In a mountain defile we examined Nabatean inscriptions, touching in their simplicity—stick figures holding hands, a camel with an arcing neck, two small drawn footprints.  Miles on, we made our way up a lone outcropping to a natural rock bridge with an astonishing view, miles and miles of strange immensity.  We stopped at a Bedouin tent for tea with a goatherd and his sons.

We passed a herd of camels feeding on scrub grass, wary at our noise, and got out.  Barefoot, we slowly climbed a dune of rose-red sand sliding underfoot, past a few brittle bushes, and stood above, in the quiet majesty of giant islands of rock around us.  The desert floor lay spread below.  Lawrence was still right: a mere glimpse of this place brings on premonitions of God. 
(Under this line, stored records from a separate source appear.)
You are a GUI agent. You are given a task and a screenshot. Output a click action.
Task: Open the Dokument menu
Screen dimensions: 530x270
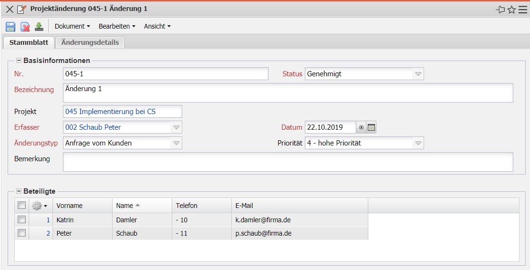point(72,27)
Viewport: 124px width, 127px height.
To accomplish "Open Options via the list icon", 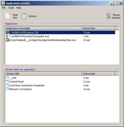I will pos(24,16).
And summoned as if by our whim, two robed men on haughty camels appeared over a dune: the Royal Wadi Mounted Police, sometimes known as the Camel Corps.  They exchanged unhurried greetings with our guide as their camels chewed air, then they ambled on.

Had our guide seen the movie? we asked.  Oh, yes, he had a video of it at home—that pass to our right had been the famous long shot.  Could he be sure?  Why, of course: his father had been on hand during the filming.